*** Opening ENTRIES SHOWN ***

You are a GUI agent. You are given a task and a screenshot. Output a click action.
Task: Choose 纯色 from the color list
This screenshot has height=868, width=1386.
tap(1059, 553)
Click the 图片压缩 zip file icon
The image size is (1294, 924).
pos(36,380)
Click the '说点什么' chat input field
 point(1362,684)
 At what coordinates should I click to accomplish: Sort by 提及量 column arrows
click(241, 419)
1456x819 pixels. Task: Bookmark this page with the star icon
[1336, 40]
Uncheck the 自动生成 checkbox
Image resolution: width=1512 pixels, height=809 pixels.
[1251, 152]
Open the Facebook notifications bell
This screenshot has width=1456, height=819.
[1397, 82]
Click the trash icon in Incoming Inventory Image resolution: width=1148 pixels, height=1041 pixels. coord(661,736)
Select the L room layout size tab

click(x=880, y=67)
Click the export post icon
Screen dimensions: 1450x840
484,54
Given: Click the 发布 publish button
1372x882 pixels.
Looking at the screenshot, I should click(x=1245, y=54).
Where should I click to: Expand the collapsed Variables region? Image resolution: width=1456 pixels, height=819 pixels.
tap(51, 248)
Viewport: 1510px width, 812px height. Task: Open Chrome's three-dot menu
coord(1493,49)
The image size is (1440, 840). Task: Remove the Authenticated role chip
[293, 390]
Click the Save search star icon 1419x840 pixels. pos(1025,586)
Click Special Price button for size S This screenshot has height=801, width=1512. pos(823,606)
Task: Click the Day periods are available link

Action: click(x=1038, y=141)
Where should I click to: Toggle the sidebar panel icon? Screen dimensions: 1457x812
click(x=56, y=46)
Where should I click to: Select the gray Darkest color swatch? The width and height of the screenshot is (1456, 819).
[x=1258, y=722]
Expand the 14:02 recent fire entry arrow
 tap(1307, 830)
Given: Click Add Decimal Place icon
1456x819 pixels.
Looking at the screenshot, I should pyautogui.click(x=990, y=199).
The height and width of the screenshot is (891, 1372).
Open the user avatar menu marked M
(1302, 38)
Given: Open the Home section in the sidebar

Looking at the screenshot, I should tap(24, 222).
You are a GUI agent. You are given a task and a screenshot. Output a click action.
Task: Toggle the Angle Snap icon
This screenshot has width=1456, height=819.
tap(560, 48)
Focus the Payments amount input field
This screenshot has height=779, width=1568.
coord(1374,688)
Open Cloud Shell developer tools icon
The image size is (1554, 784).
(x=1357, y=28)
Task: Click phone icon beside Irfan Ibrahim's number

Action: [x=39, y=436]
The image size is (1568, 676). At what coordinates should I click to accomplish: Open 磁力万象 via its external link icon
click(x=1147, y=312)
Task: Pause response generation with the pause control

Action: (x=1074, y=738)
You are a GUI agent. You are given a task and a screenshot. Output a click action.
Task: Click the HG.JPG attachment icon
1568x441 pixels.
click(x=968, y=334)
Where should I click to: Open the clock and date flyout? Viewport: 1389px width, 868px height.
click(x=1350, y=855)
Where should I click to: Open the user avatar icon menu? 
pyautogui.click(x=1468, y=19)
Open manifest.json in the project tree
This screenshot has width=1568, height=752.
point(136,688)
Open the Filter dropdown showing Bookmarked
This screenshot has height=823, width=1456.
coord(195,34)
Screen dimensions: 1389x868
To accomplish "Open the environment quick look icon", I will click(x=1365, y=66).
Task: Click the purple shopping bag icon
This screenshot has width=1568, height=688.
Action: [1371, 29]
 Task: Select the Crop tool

*** Closing ENTRIES SHOWN ***

*AIM OF THE TASK*. Every single record is to be set down again, unaltered.

*EXERCISE RESPONSE*.
You are a GUI agent. You are given a task and a screenshot. Output a click action.
Task: Choose 纯色 from the color list
This screenshot has height=868, width=1386.
tap(1059, 553)
Click the 图片压缩 zip file icon
The image size is (1294, 924).
pos(36,380)
Click the '说点什么' chat input field
 point(1362,684)
 At what coordinates should I click to accomplish: Sort by 提及量 column arrows
click(241, 419)
1456x819 pixels. Task: Bookmark this page with the star icon
[1336, 40]
Uncheck the 自动生成 checkbox
Image resolution: width=1512 pixels, height=809 pixels.
[1251, 152]
Open the Facebook notifications bell
This screenshot has width=1456, height=819.
[1397, 82]
Click the trash icon in Incoming Inventory Image resolution: width=1148 pixels, height=1041 pixels. coord(661,736)
Select the L room layout size tab

click(x=880, y=67)
Click the export post icon
Screen dimensions: 1450x840
484,54
Given: Click the 发布 publish button
1372x882 pixels.
Looking at the screenshot, I should click(x=1245, y=54).
Where should I click to: Expand the collapsed Variables region? Image resolution: width=1456 pixels, height=819 pixels.
tap(51, 248)
Viewport: 1510px width, 812px height. Task: Open Chrome's three-dot menu
coord(1493,49)
The image size is (1440, 840). Task: Remove the Authenticated role chip
[293, 390]
Click the Save search star icon 1419x840 pixels. pos(1025,586)
Click Special Price button for size S This screenshot has height=801, width=1512. pos(823,606)
Task: Click the Day periods are available link

Action: click(x=1038, y=141)
Where should I click to: Toggle the sidebar panel icon? Screen dimensions: 1457x812
click(x=56, y=46)
Where should I click to: Select the gray Darkest color swatch? The width and height of the screenshot is (1456, 819).
[x=1258, y=722]
Expand the 14:02 recent fire entry arrow
 tap(1307, 830)
Given: Click Add Decimal Place icon
1456x819 pixels.
Looking at the screenshot, I should pyautogui.click(x=990, y=199).
The height and width of the screenshot is (891, 1372).
Open the user avatar menu marked M
(1302, 38)
Given: Open the Home section in the sidebar

Looking at the screenshot, I should tap(24, 222).
You are a GUI agent. You are given a task and a screenshot. Output a click action.
Task: Toggle the Angle Snap icon
This screenshot has width=1456, height=819.
tap(560, 48)
Focus the Payments amount input field
This screenshot has height=779, width=1568.
coord(1374,688)
Open Cloud Shell developer tools icon
The image size is (1554, 784).
(x=1357, y=28)
Task: Click phone icon beside Irfan Ibrahim's number

Action: [x=39, y=436]
The image size is (1568, 676). At what coordinates should I click to accomplish: Open 磁力万象 via its external link icon
click(x=1147, y=312)
Task: Pause response generation with the pause control

Action: (x=1074, y=738)
You are a GUI agent. You are given a task and a screenshot. Output a click action.
Task: Click the HG.JPG attachment icon
1568x441 pixels.
click(x=968, y=334)
Where should I click to: Open the clock and date flyout? Viewport: 1389px width, 868px height.
click(x=1350, y=855)
Where should I click to: Open the user avatar icon menu? 
pyautogui.click(x=1468, y=19)
Open manifest.json in the project tree
This screenshot has width=1568, height=752.
point(136,688)
Open the Filter dropdown showing Bookmarked
This screenshot has height=823, width=1456.
coord(195,34)
Screen dimensions: 1389x868
To accomplish "Open the environment quick look icon", I will click(x=1365, y=66).
Task: Click the purple shopping bag icon
This screenshot has width=1568, height=688.
Action: [1371, 29]
 Task: Select the Crop tool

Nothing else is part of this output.